Originally Posted by Soothsayer
I want to specialization to mean something, the time I've put in to the game should translate to a meaningful increase in whatever abilities I choose to develop.
To the people who are saying that having vets who are specc'ed into whatever will be a deterrent to new players, I've heard the same argument from people who haven't tried EVE. Its the first two weeks that really matter, once you're in and you have a good time you don't leave for a while... then you come back for more later. The main reason you don't have a good time is when you try to play it like a single player game. If PS2 has engaging gameplay for all levels of player, people will like what they see and stick around longer.

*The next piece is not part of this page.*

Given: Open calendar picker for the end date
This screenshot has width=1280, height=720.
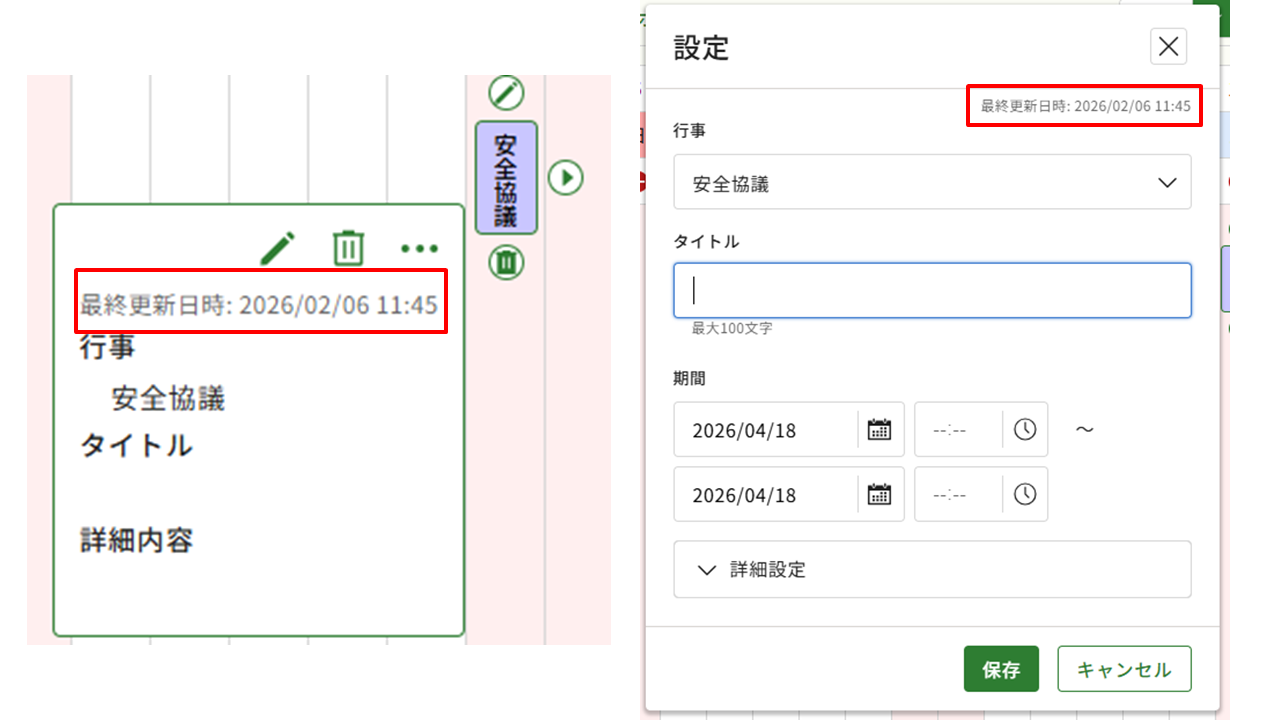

Due to the transient nature of achievement in PS, the PS2 skill system offers something that lasts longer than capping a continent. A record of achievement or advancement that can't (and wouldn't) be wiped out with a "reset all" cert button.
Sorry to keep going on about EVE Online, but we're talking time base skill training and that's the current model we have to base this on.
Best way to shut down a person arguing that a 6 year vet in EVE Online always having an advantage is this... that 6 year veteran can only fly one ship at a time. You could be on an equal playing field with that vet within a couple of months. So it comes down to skill. That 6 year veteran may have been mining asteroids for the last six years, the guy playing for six months may have just spent all that time flying cheap ships, getting blown up and learning how to pvp effectively.
In PS2 you'll only be able to fire one weapon at a time, may not even have that many more weapons than that (we don't know what the inventory system is like). The difference is that the skilled up vet will have different options.
The skill system offers versatility within a specialization, how can you say that a BR1 player has the same level of power as a BR20? PShield, med apps, BANKs, Rexo w/extra medkits and ammo... The BR20 has significantly more resources at his disposal than a BR1. They are equally matched in terms of damage per shot, but survivability is nowhere near equal.
I have no issue with the skill tree because power differentiation is not solely about having a more powerful weapon, but the ability to customize that weapon to suit your playstyle/situational needs.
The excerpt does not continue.